Only the lines from the top of the records below through the line containing "[Bee Garden] (71, 68)" should be printed, exactly and without pictures.

- Opening Delimiter -

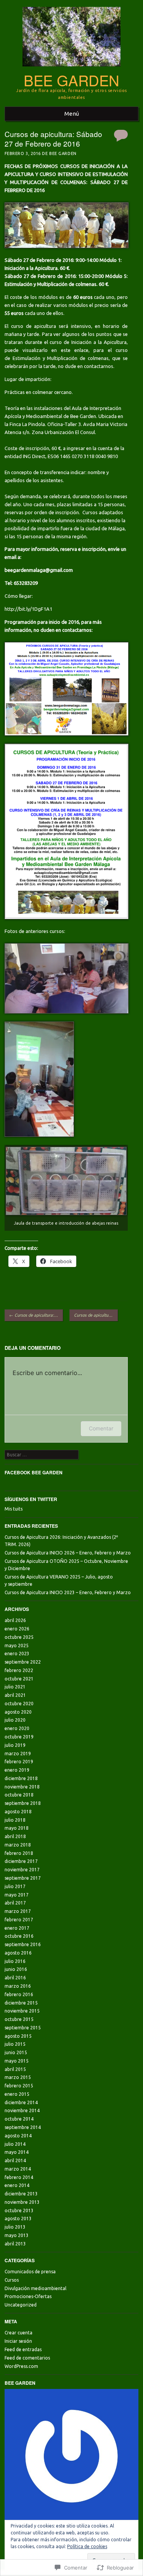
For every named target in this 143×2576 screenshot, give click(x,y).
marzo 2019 (18, 1753)
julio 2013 (15, 2226)
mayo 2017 (17, 1894)
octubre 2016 (19, 1936)
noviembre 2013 (22, 2202)
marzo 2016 (18, 1986)
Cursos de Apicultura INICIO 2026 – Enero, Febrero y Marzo (68, 1552)
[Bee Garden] (71, 68)
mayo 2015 (17, 2060)
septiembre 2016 (23, 1944)
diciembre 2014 (21, 2102)
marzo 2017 (18, 1911)
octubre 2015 (19, 2019)
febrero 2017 (19, 1919)
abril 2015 (15, 2069)
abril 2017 (15, 1902)
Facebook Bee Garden (34, 1472)
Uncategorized (21, 2304)
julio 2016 (15, 1961)
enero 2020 (17, 1728)
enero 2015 (17, 2094)
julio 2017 (15, 1886)
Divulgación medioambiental (35, 2288)
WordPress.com (21, 2366)
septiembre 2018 (23, 1803)
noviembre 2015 (22, 2010)
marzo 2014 (18, 2168)
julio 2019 (15, 1745)
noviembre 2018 (22, 1786)
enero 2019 (17, 1769)
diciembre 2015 (21, 2002)
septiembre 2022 (23, 1661)
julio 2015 (15, 2044)
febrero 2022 (19, 1670)
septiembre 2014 (23, 2127)
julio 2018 (15, 1819)
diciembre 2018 (21, 1778)
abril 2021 (15, 1695)
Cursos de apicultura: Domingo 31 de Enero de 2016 (36, 1315)
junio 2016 (16, 1969)
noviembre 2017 (22, 1869)
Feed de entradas (23, 2349)
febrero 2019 (19, 1761)
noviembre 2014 (22, 2110)
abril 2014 (15, 2160)
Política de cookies (87, 2546)
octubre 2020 (19, 1703)
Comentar (101, 1428)
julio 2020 (15, 1719)
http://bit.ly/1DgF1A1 (28, 609)
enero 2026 (17, 1628)
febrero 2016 (19, 1994)
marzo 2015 (18, 2077)
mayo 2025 (17, 1645)
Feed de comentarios (27, 2357)
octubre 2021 (19, 1678)
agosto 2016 (18, 1952)
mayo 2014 (17, 2152)
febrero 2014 (19, 2177)
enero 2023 (17, 1653)
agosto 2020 (18, 1711)
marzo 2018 (18, 1844)
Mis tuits (13, 1508)
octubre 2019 (19, 1736)
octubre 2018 (19, 1794)
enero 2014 (17, 2185)
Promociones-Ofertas (28, 2296)
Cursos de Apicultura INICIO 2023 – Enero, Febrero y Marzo (68, 1592)
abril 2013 (15, 2243)
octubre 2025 (19, 1637)
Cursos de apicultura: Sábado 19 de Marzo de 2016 (96, 1315)
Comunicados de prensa (30, 2271)
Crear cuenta (18, 2332)
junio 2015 (16, 2052)
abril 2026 (15, 1620)
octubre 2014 (19, 2118)
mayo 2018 (17, 1827)
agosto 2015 (18, 2036)
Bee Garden (71, 79)
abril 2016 (15, 1977)
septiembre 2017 (23, 1878)
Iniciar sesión (18, 2341)
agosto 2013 (18, 2218)
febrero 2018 (19, 1853)
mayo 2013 (17, 2235)
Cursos (12, 2279)
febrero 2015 (19, 2085)
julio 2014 (15, 2144)
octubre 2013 (19, 2210)
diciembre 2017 (21, 1861)
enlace (81, 350)
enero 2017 (17, 1928)
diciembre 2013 (21, 2193)
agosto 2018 (18, 1811)
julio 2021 (15, 1686)
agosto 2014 (18, 2135)
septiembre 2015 (23, 2027)
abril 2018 (15, 1836)
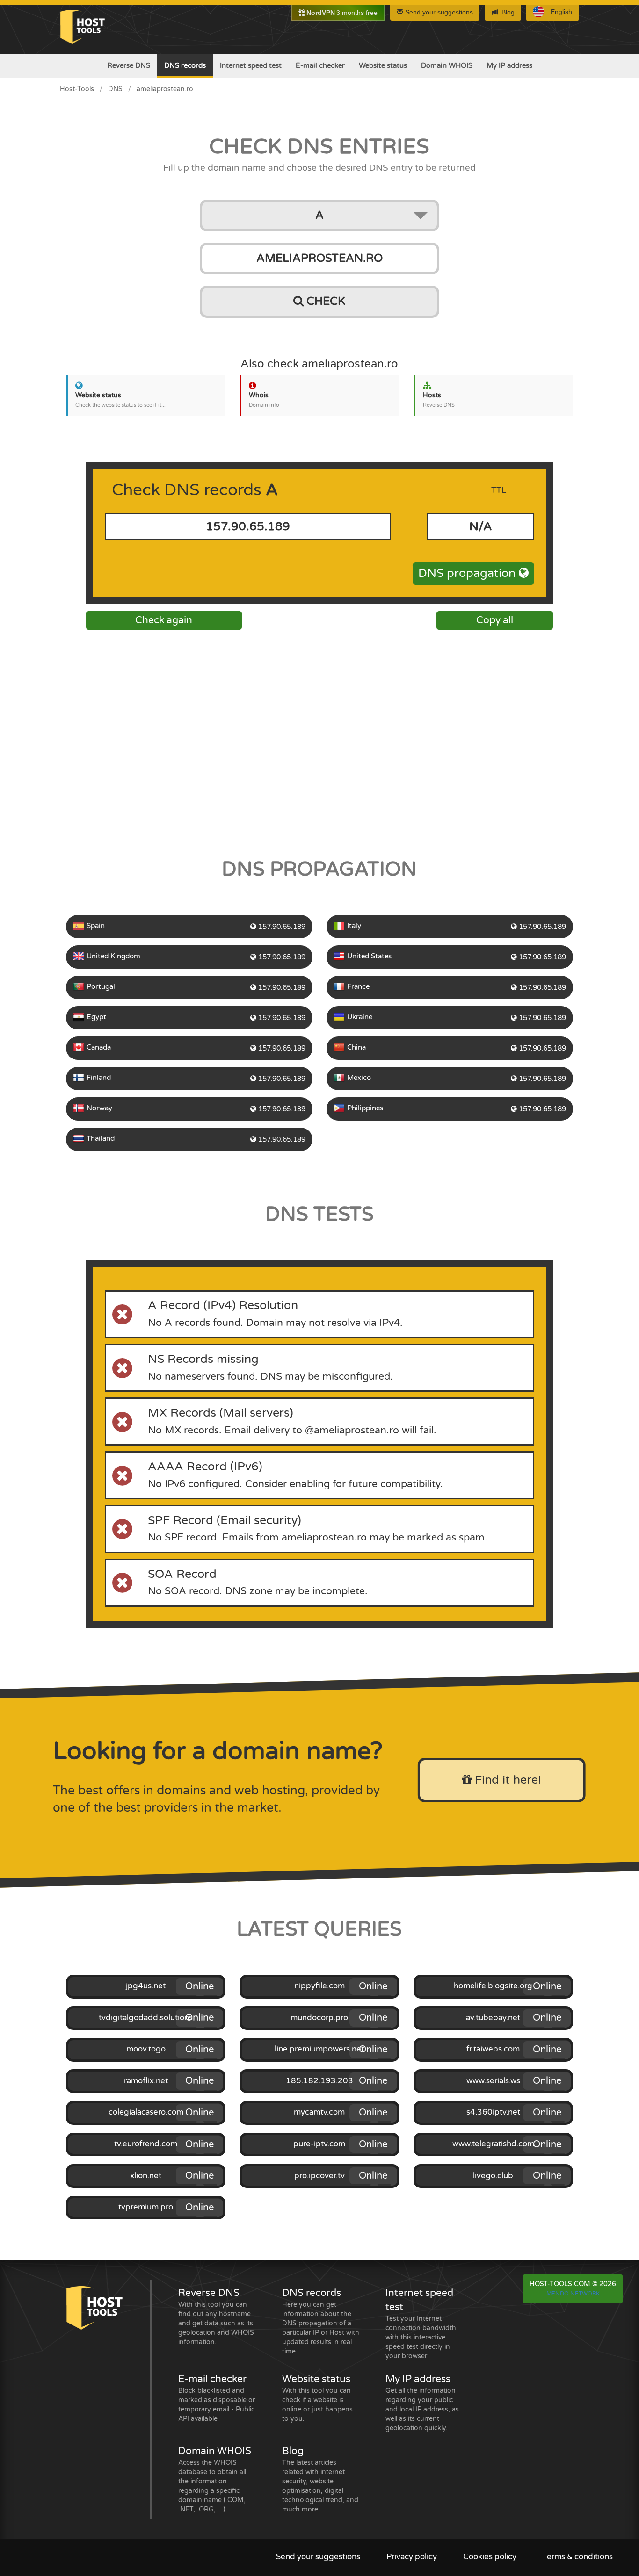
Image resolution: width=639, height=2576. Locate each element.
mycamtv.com (319, 2112)
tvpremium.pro (145, 2207)
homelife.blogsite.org (493, 1986)
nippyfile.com (319, 1986)
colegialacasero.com (146, 2112)
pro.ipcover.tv (319, 2175)
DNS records (185, 65)
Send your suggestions (438, 12)
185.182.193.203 (319, 2081)
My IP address (509, 65)
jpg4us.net (146, 1986)
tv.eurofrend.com (145, 2144)
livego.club (493, 2175)
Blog (508, 12)
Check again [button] (163, 620)
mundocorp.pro (319, 2017)
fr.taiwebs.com (493, 2049)
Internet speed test (251, 65)
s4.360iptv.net (493, 2112)
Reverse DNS (128, 65)
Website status (383, 65)
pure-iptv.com (319, 2144)
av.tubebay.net (493, 2017)
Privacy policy (411, 2557)
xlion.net (145, 2175)
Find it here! (506, 1780)
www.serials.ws (493, 2081)
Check (324, 301)
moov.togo (146, 2049)
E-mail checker (320, 65)
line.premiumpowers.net (319, 2049)
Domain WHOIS (446, 65)
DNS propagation (468, 573)
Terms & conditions (578, 2557)
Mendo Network (573, 2293)
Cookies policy (489, 2557)
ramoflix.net (146, 2081)
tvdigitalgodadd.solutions (146, 2017)
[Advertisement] (319, 741)
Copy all (494, 620)
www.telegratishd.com (493, 2144)
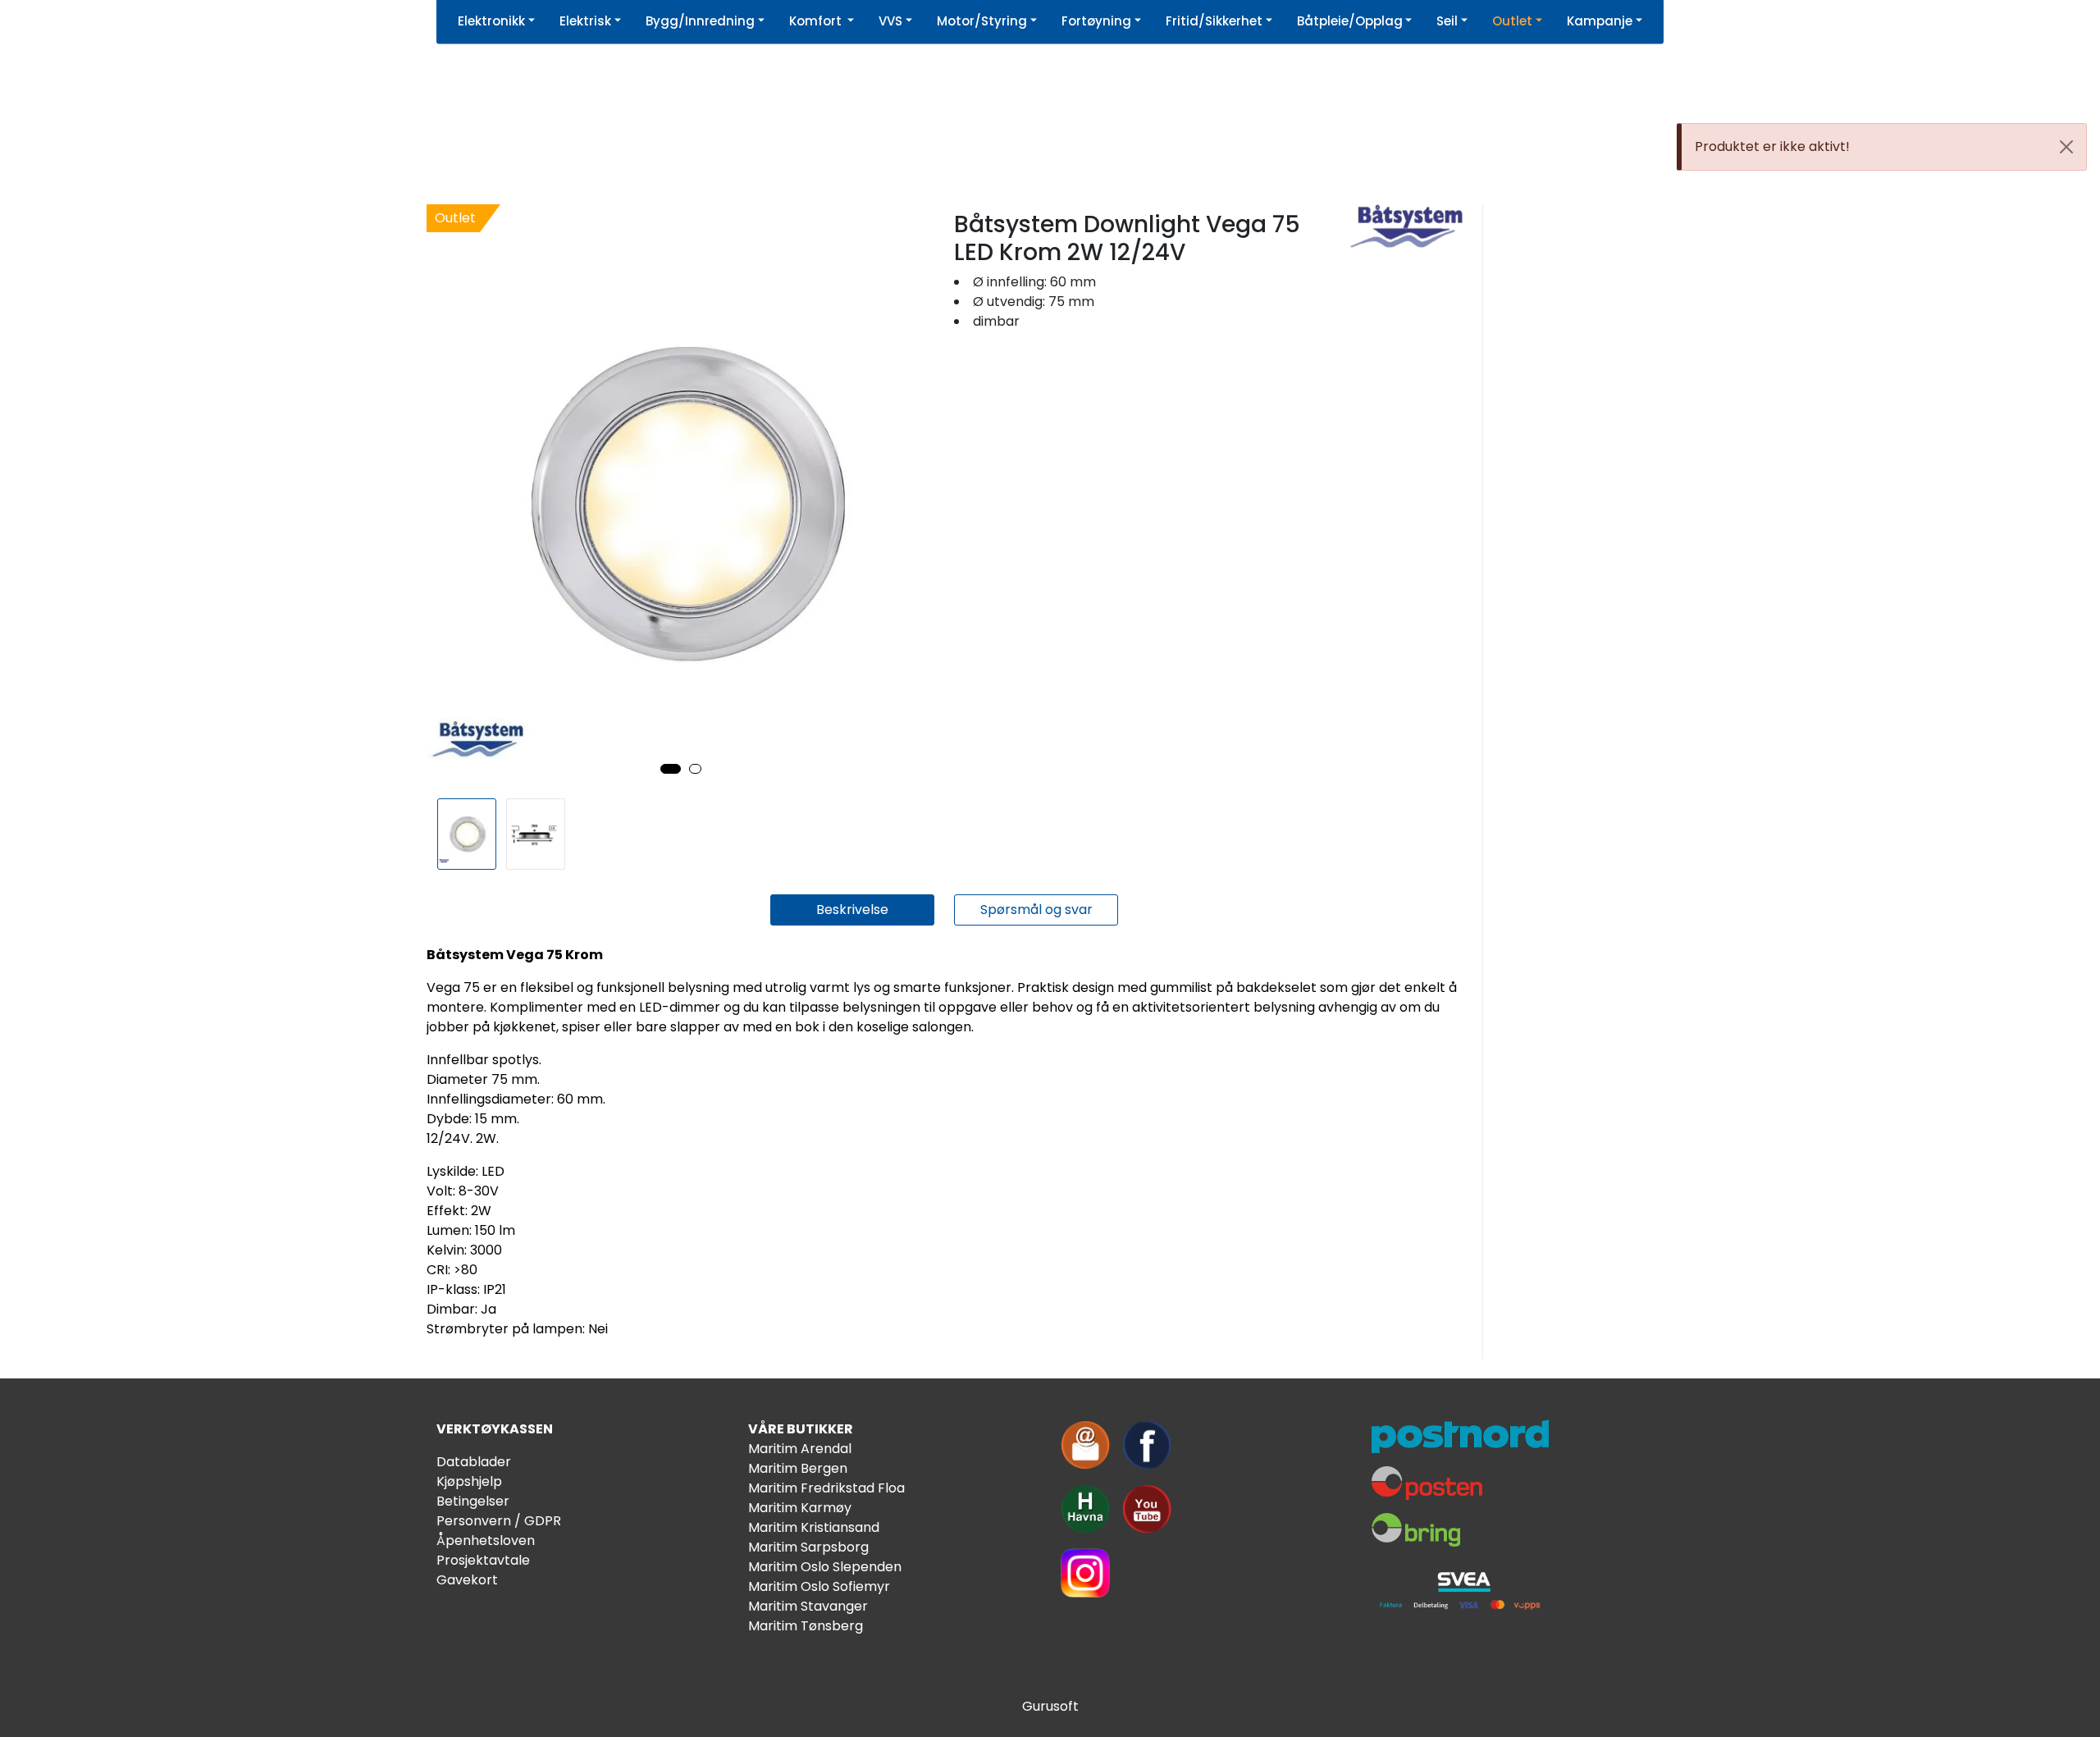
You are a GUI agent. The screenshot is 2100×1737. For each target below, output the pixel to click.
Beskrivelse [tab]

- Closing Delimiter -

* EXERCISE RESULT *
For every named target in this 143×2576 screenshot, give click(x,y).
marzo 2019 (18, 1753)
julio 2013 (15, 2226)
mayo 2017 (17, 1894)
octubre 2016 (19, 1936)
noviembre 2013 (22, 2202)
marzo 2016 (18, 1986)
Cursos de Apicultura INICIO 2026 – Enero, Febrero y Marzo (68, 1552)
[Bee Garden] (71, 68)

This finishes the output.